I need to setup a stfp account on Ubuntu 18.04 that meets the following requirement:
- Can upload to subfolder of website i.e. example.com/subfolder/
- Uploaded files belong to www-data group so are visible to nginx
- User cannot see outside of the given directory
I did some research and found that what I needed was a Chroot.
So I tried this:
adduser --home /var/www/mysite/uploadfolder --no-create-home myusers
usermod -aG www-data myusers
chmod 2770 /var/www/mysite/uploadfolder/
chmod -R g+w /var/www/mysite/uploadfolder/
setfacl -m g:www-data:rwx /var/www/mysite/uploadfolder/
Then I added this to sshd_config:
Match User mvpdocs
ChrootDirectory /var/www/mysite/uploadfolder/
ForceCommand internal-sftp
X11Forwarding no
AllowTcpForwarding no
But this doesn't work. I did some research and OpenSSH wont allow it because the Chroot folder must be owned by root and not be group writable. If I switch the path to a root owned folder in /home directory then it works fine but I need user to upload to the sub directory.

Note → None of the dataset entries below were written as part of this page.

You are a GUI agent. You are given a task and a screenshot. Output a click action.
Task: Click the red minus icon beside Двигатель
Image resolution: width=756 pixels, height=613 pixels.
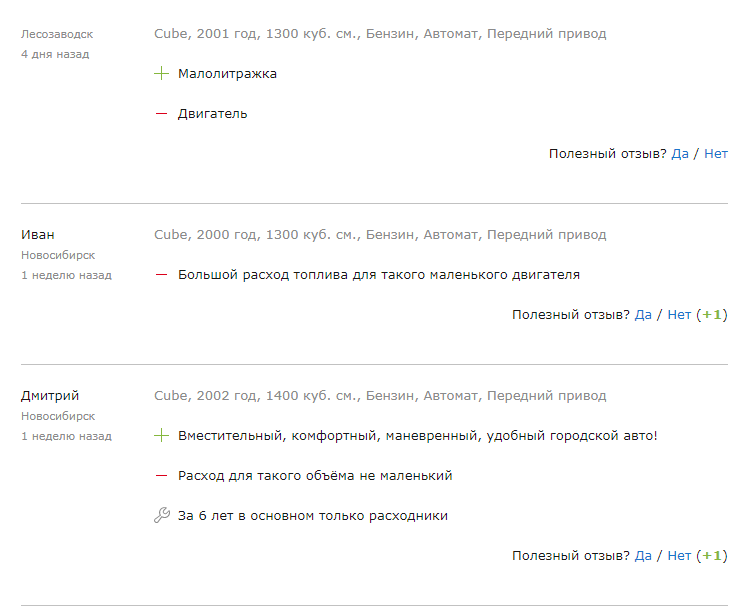[162, 114]
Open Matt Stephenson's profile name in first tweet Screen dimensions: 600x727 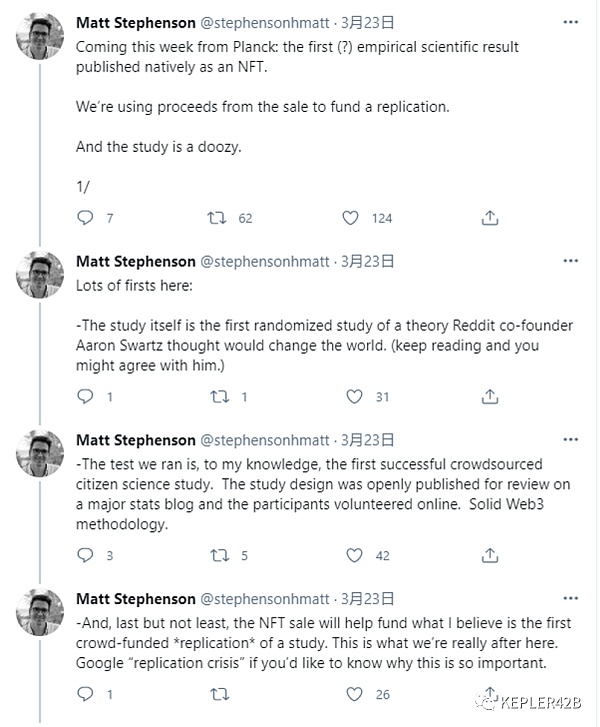pos(136,21)
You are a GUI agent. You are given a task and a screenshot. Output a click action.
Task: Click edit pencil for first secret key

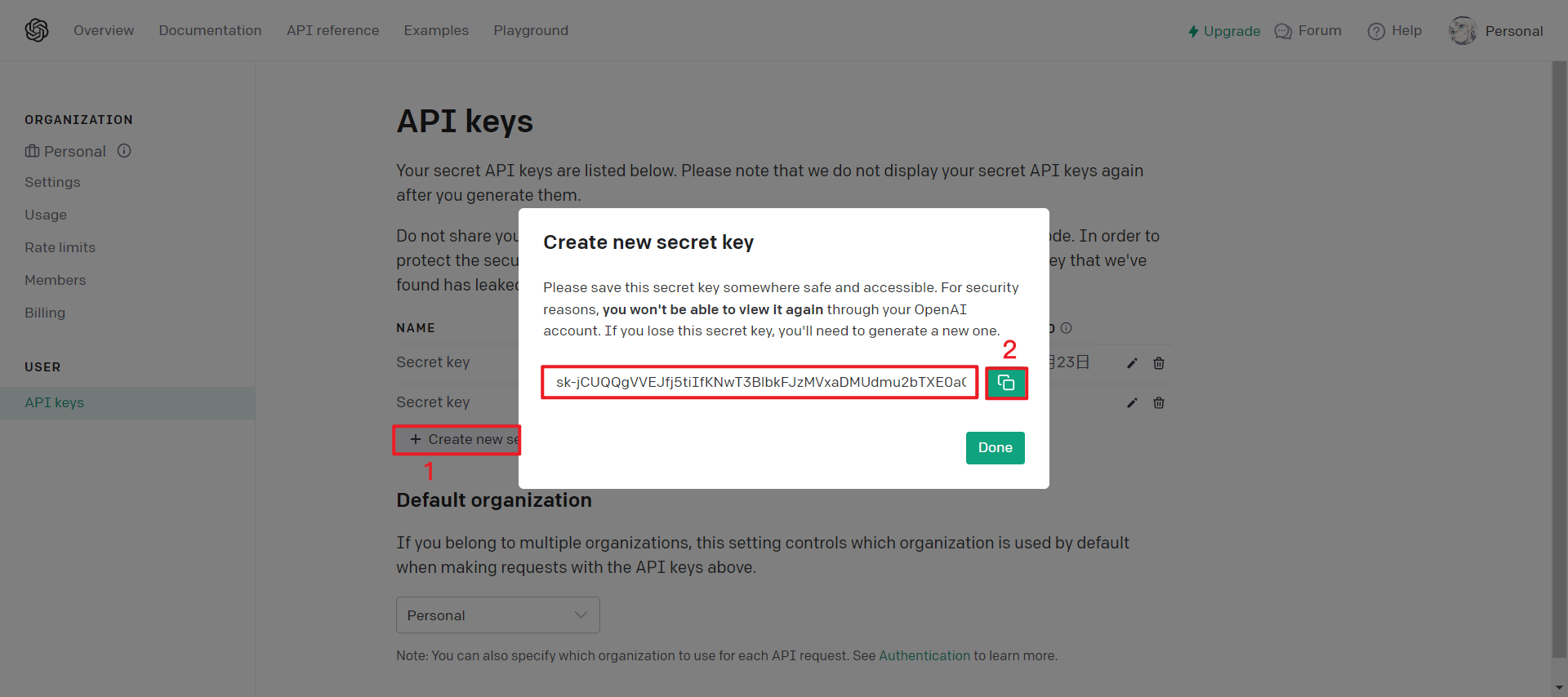point(1132,363)
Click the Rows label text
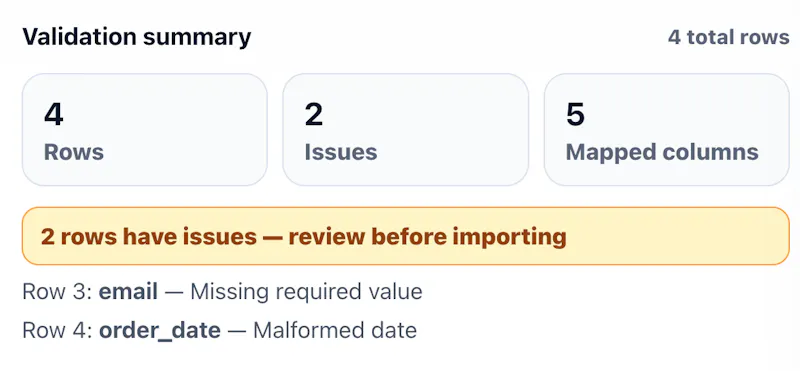 [74, 152]
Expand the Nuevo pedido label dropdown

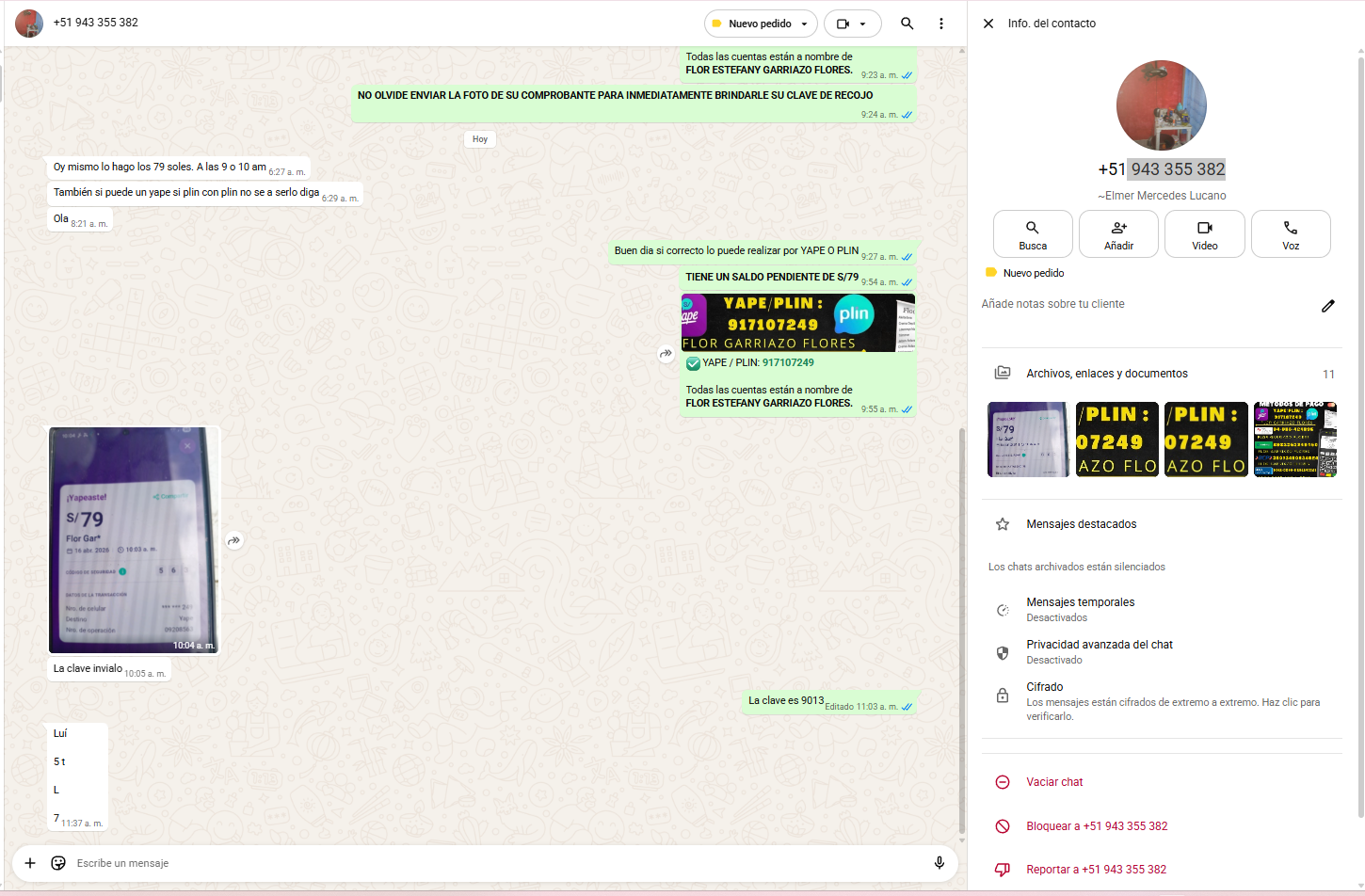point(761,24)
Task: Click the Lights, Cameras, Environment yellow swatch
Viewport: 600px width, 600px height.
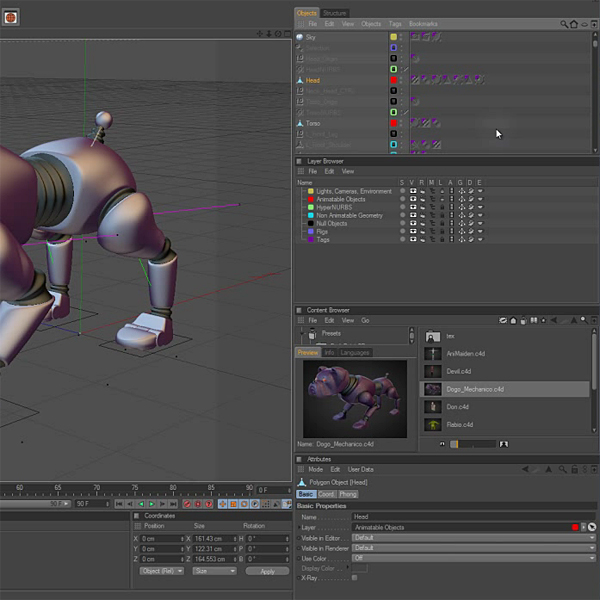Action: click(311, 191)
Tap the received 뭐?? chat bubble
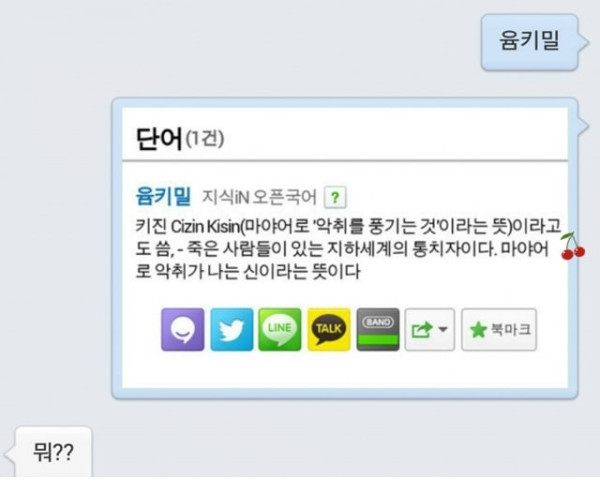This screenshot has width=600, height=493. (54, 452)
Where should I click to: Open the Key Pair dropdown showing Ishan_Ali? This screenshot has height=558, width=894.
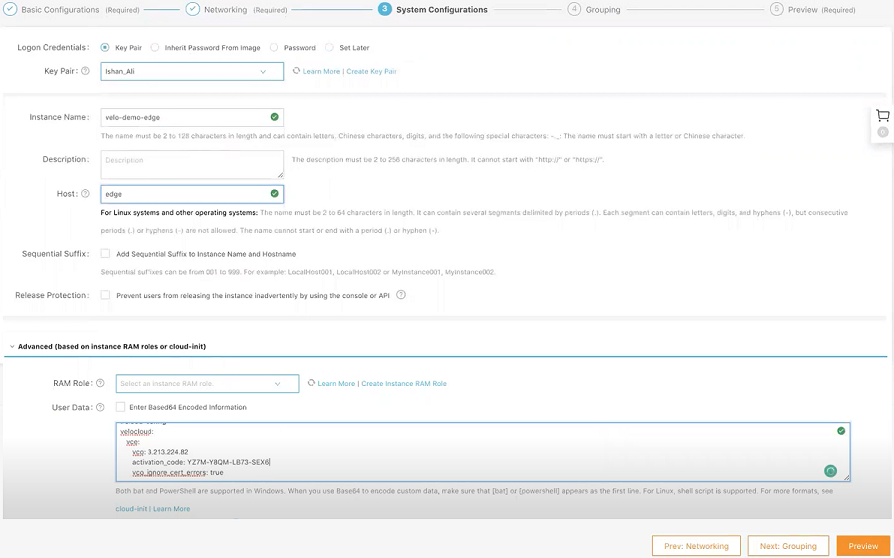click(192, 72)
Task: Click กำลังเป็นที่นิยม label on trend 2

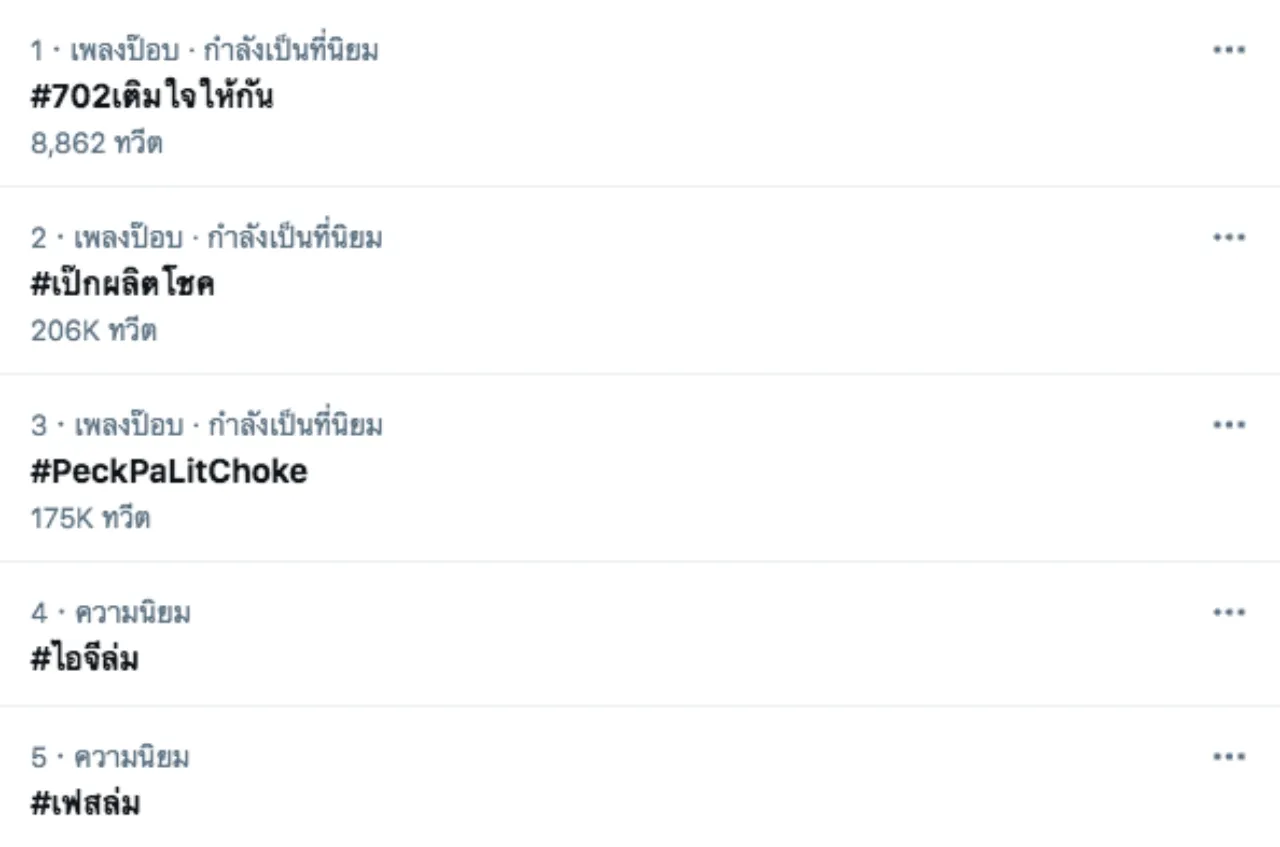Action: (293, 238)
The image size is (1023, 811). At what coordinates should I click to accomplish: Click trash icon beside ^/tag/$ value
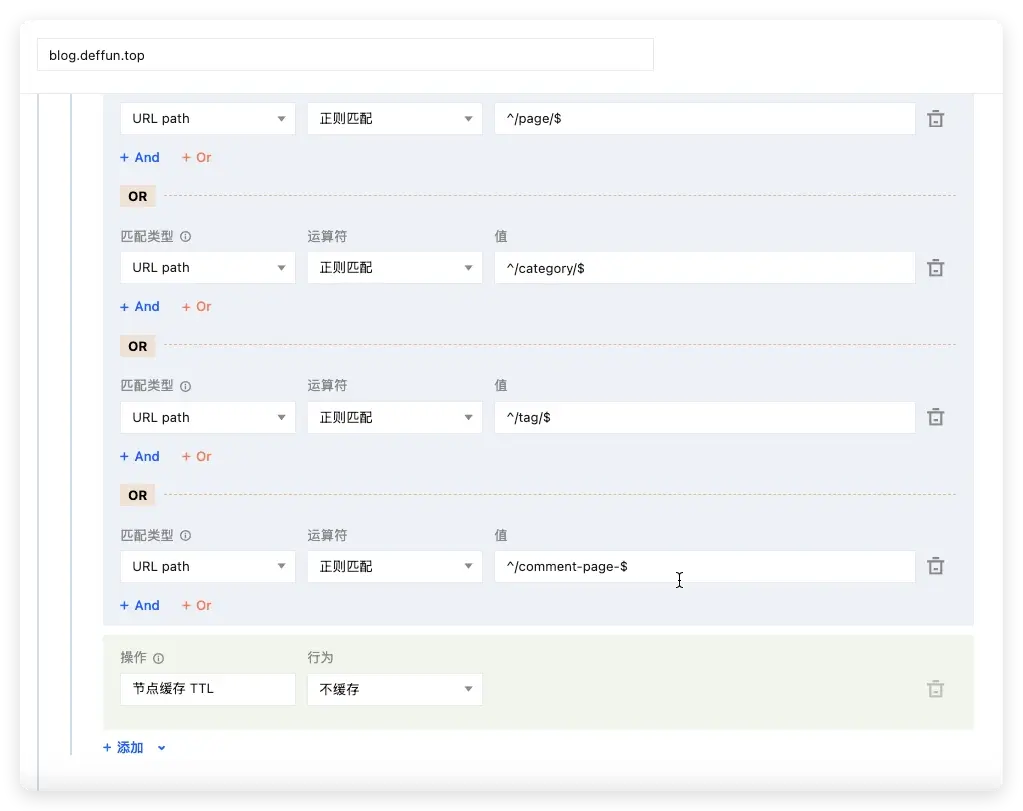935,417

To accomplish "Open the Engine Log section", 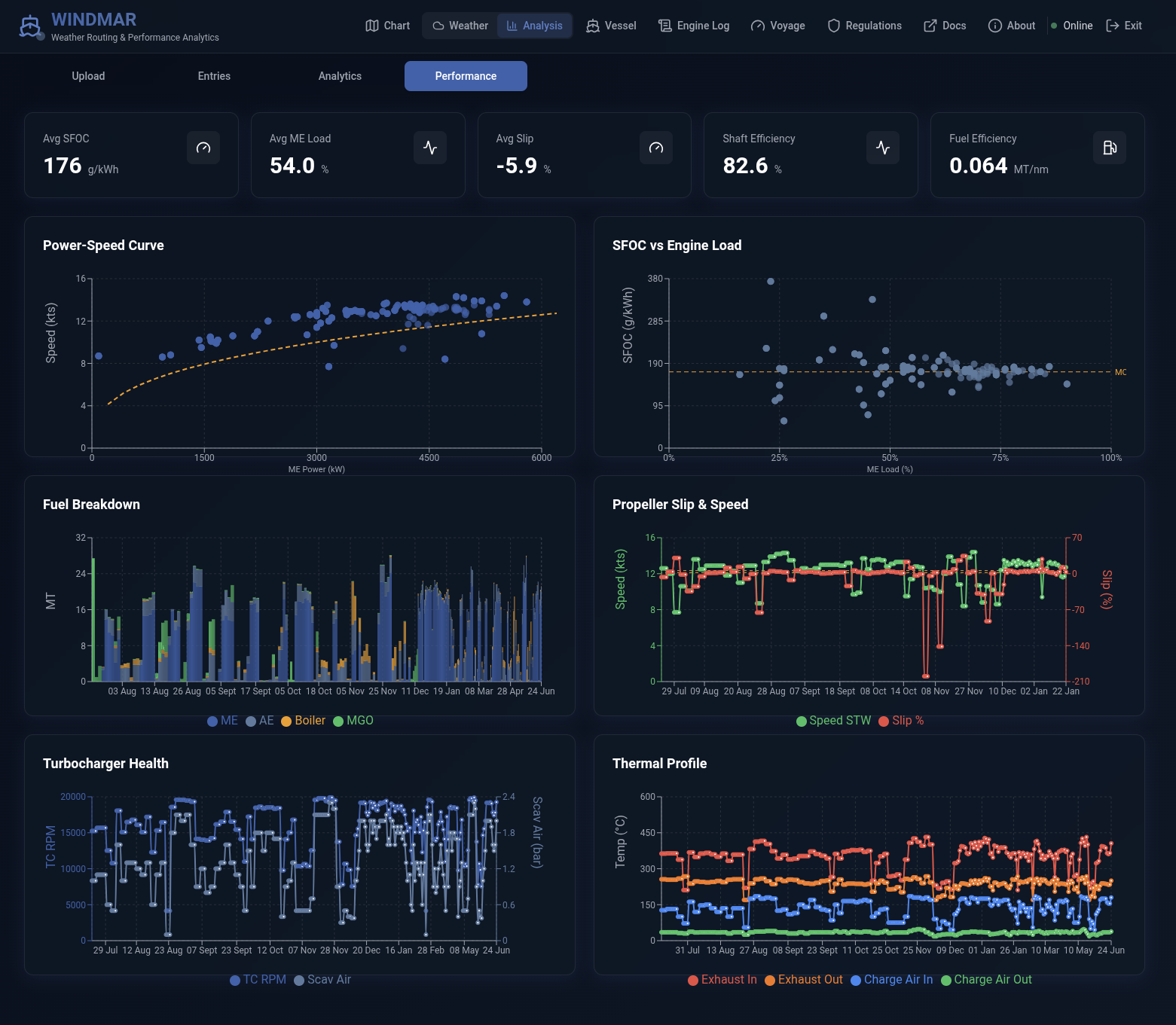I will click(x=694, y=26).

How do I get around this issue? Can I symlink the directory and declare the symlinked directory as part of the Chroot? I saw mention this is possible but no examples.
What is easiest way for me to achieve a simple sftp account uploading to subdirectory of website?
EDIT:
I used mount --bind /var/www/mysite/uploadfolder/ /home/user/docs/ and it worked but all the files uploaded are owned by user and has user group.
How can I make them have group www-data so can be managed by webserver and php?